Amongst the great British clinician scientists of the twentieth century, Stanley Peart was a giant. His international fame was based on his remarkable scientific research on the autonomic nervous system and the renin-angiotensin system – two systems that play a vital role in the regulation of the circulation and the kidney.
Born in South Shields, County Durham, Peart was a Tynesider. The family moved several times during his childhood and eventually to London. At King’s College School Wimbledon, he excelled in the sciences and entered St Mary’s Hospital Medical School with a scholarship in 1938. A year later, with the outbreak of World War Two he was persuaded to continue his medical studies. By 1943, as a house physician he was advised by his mentor, George Pickering, to spend a short time in the laboratory of Alexander Fleming. This was Peart’s first exposure to research.
At the end of his house jobs, Peart applied for a Medical Research Council (MRC) studentship to work with John Gaddum in Edinburgh in 1946. Gaddum was a shy, gangling figure, awkward in conversation, but a superb mentor.
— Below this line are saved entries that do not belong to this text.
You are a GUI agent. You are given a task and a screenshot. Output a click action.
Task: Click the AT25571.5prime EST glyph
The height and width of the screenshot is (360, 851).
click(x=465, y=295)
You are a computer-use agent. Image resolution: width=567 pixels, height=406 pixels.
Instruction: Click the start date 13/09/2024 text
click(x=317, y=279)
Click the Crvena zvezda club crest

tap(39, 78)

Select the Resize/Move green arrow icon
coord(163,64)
Peart was challenged to work on sympathin, a substance putatively released from sympathetic nerves. There was uncertainty as to whether this was adrenaline or some other mediator. The question was “what actually is released from the nerve endings and how could you measure it?” Peart realised that, rather than the ewe’s liver, then used, a much better experimental model was the perfused spleen, with a rabbit ear as the bioassay the vasoconstrictor effects of the effluent from the spleen. After a series of painstaking experiments, he realised the nature of splenic sympathin could not be adrenaline but was noradrenaline. This result published in The Journal of Physiology in 1949.
By 1952, Pickering was convinced that the future of hypertension research involved the identification of components of the renin-angiotensin aldosterone system (RAAS). The technology to investigate the RAAS was not available in the laboratories at Mary’s and Peart moved his work to the MRC laboratories at Mill Hill. The challenge was to purify and identify the nature of the blood-pressure-raising substance, angiotensin. His early work involved the development of reverse-phase chromatography and the ultimate identification by electrophoresis and spectrophotometry of the amino acid sequence of the decapeptide angiotensin 1. In collaboration with Don Elliott, the resulting classic paper was published in Nature in 1956.
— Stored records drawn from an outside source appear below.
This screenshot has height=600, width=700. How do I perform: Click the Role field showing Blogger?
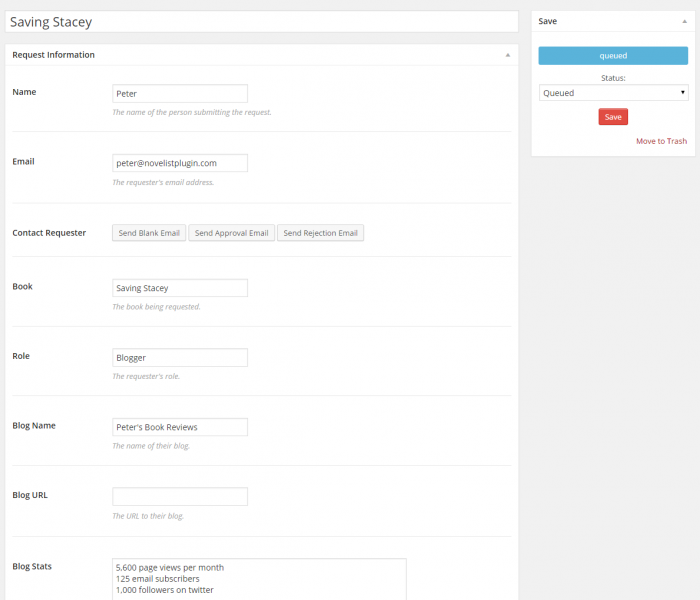[180, 358]
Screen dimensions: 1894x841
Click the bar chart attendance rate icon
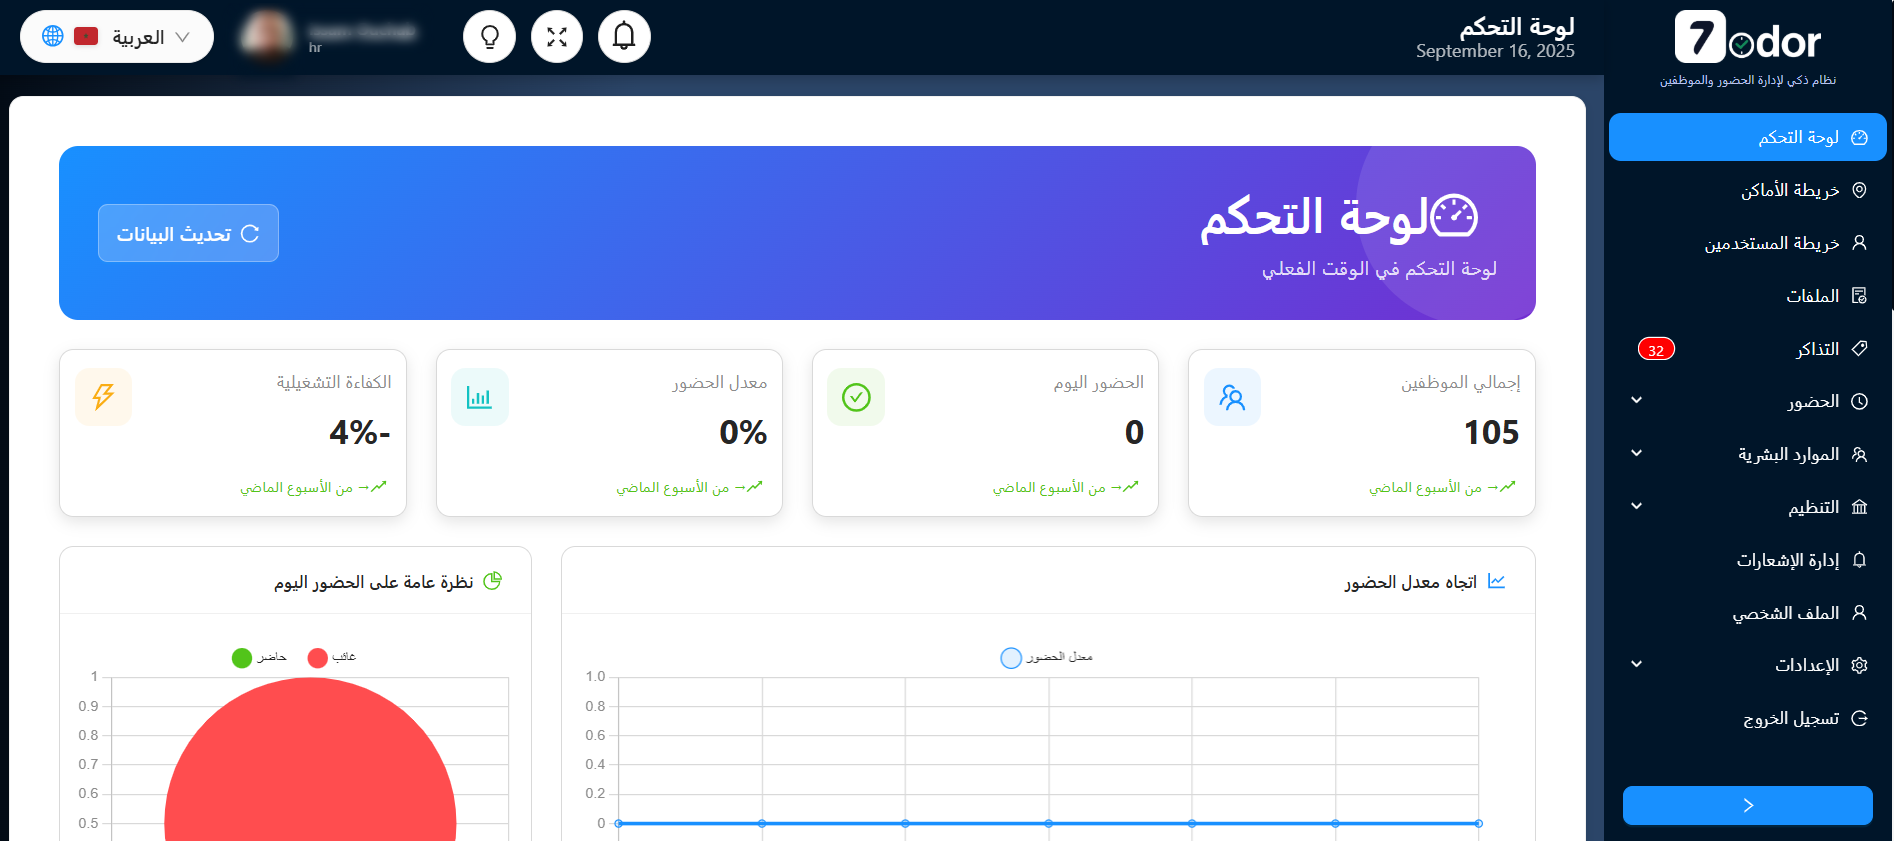pyautogui.click(x=480, y=397)
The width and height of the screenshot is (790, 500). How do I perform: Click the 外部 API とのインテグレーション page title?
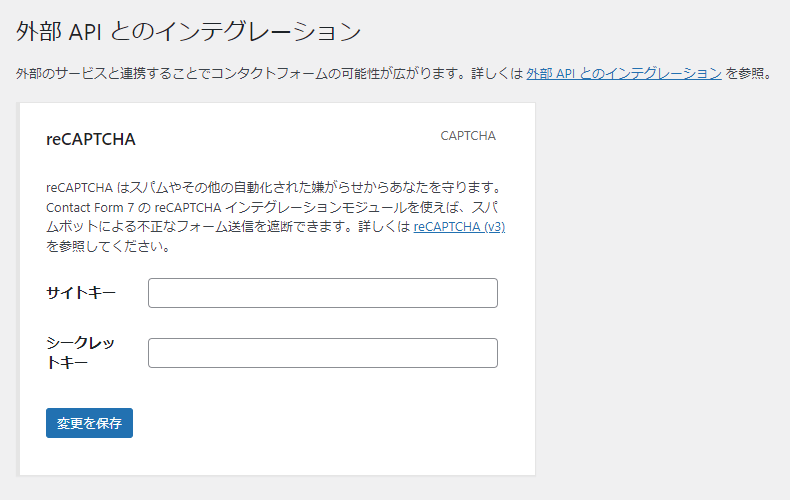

Peart left Mill Hill in 1954 to return to the Medical Unit at St Mary’s, where he was invited to apply for Pickering’s Chair. The youngest applicant by far, he was appointed to the post. The St Mary’s Unit had evolved under Pickering’s influence into the field of hypertension with a focus on how the renin- angiotensin aldosterone system actually worked. The Swiss pharma company Ciba had synthesised angiotensin and this was used for exploratory studies in the laboratory to establish its actions. The interests of the team widened, influenced by Roy Calne, a future internationally renowned transplant surgeon. The team had the experience and ability to start renal transplantation. This was no doubt stimulated by the recent availability of the immunosuppressive agent, azathioprine.
Hypertension in the early 60s was considered the poor relation of cardiology and, in contrast to the enormous national and international cardiology meetings, a small International Hypertension Group of no more than 50 participants held its first meeting in northern Italy. This embryonic hypertension club has now evolved into an International Society with over 4,000 members.
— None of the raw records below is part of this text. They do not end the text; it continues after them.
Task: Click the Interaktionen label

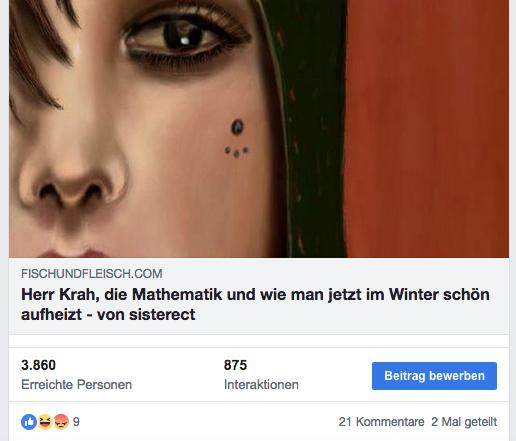Action: (261, 385)
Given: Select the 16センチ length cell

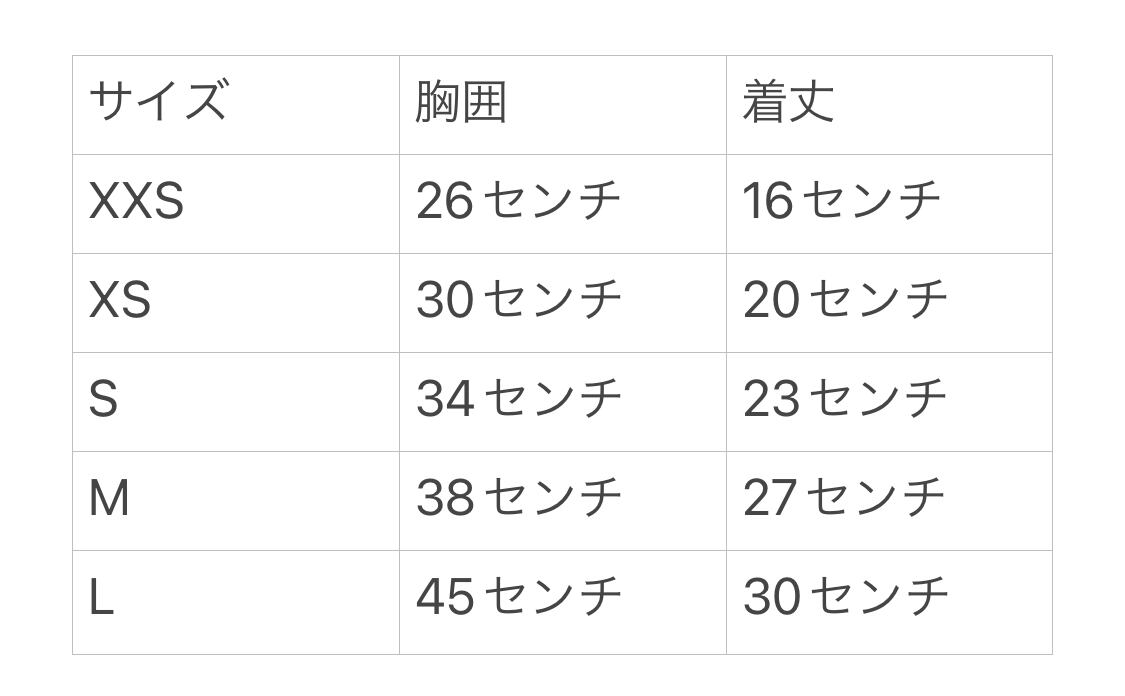Looking at the screenshot, I should (841, 200).
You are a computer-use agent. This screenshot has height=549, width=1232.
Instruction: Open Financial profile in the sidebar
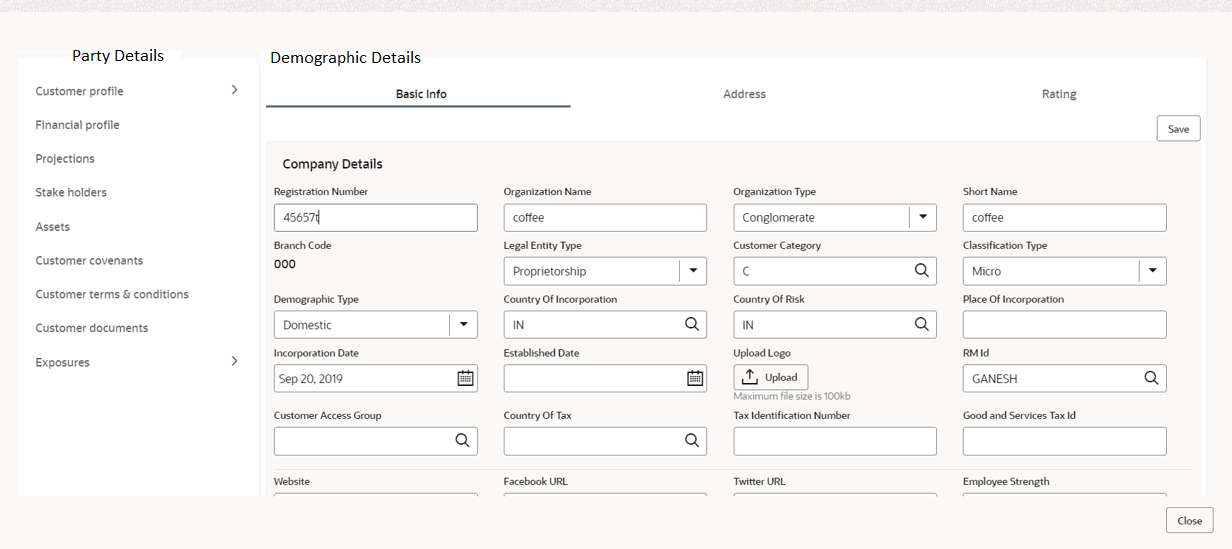click(77, 125)
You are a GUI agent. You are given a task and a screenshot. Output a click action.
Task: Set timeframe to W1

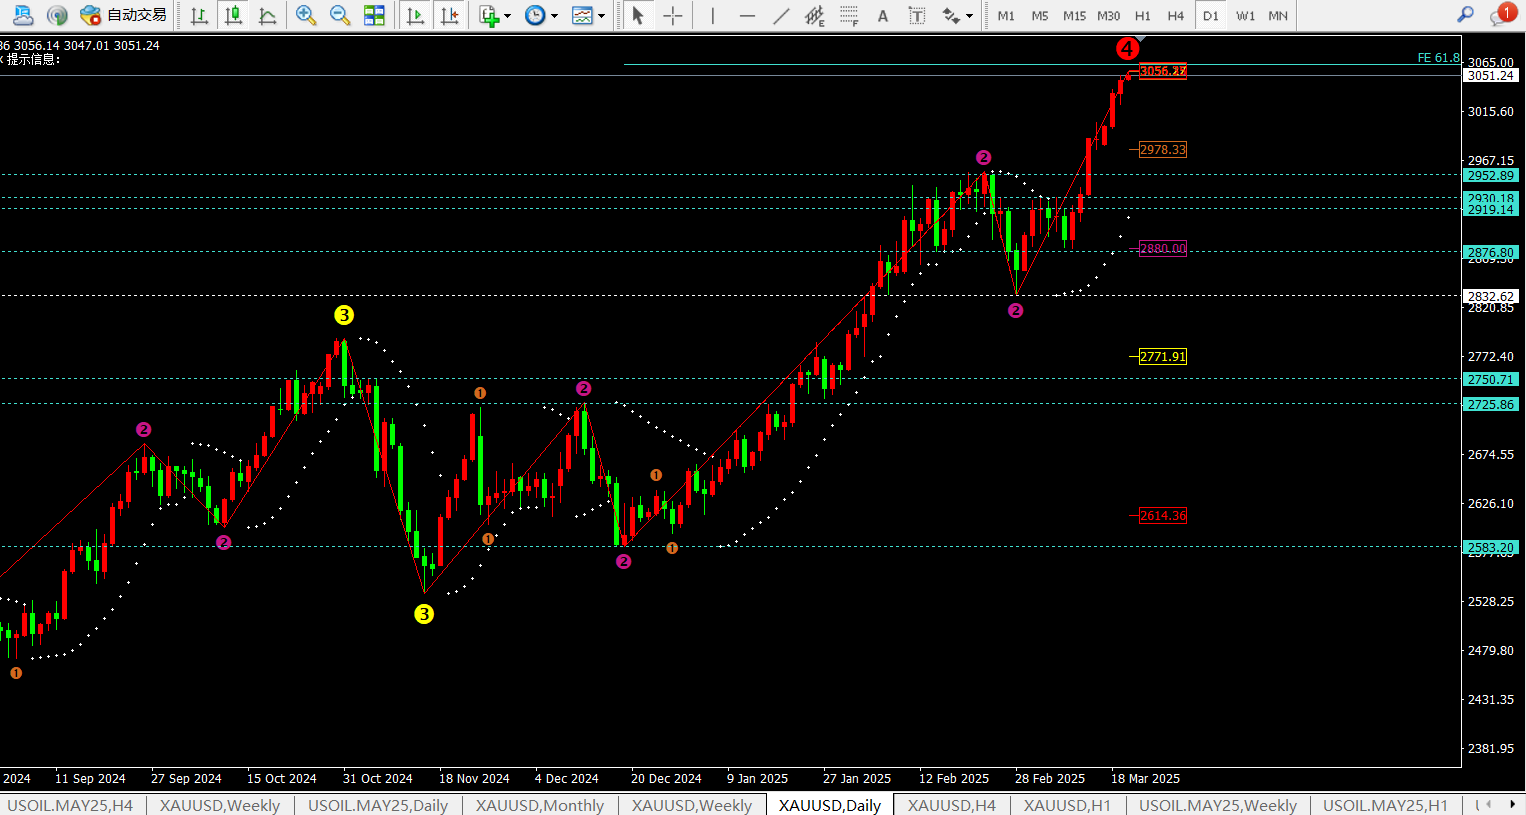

During the 70s and 80s, Peart chaired the Medical Research Society, a society which was probably responsible for the development of academic medicine in Britain. He was appointed to the board of the MRC. He also became a Wellcome Trust trustee. By today’s standards, the Trust was then extremely small with a limited budget of around £1.5 million per year.
After being elected a Fellow of the Royal Society in 1969 and knighted in 1985 for his contribution to medicine, Peart retired in 1987. This allowed more time for a passion for opera. He loved the blood and thunder operas – those with manifestly aggressive actors and singers – Don Giovanni and Tosca were his favourites. With Italy in mind, a Festschrift (a collection of writings in honour of a scholar) was arranged for him in his favourite place on the banks of Lake Como. It was a memorable occasion attended by over 100 of his former friends and colleagues.
As a family man, Peart owed an enormous amount to his wife, Peggy. He died on 14 March 2019. He was one of the last real professors of medicine – a scientist, a teacher and always a clinician. Those who followed and were fortunate to have worked with him remember the brilliant mind, the charisma, the sense of humour and, perhaps, the bow tie and the red socks.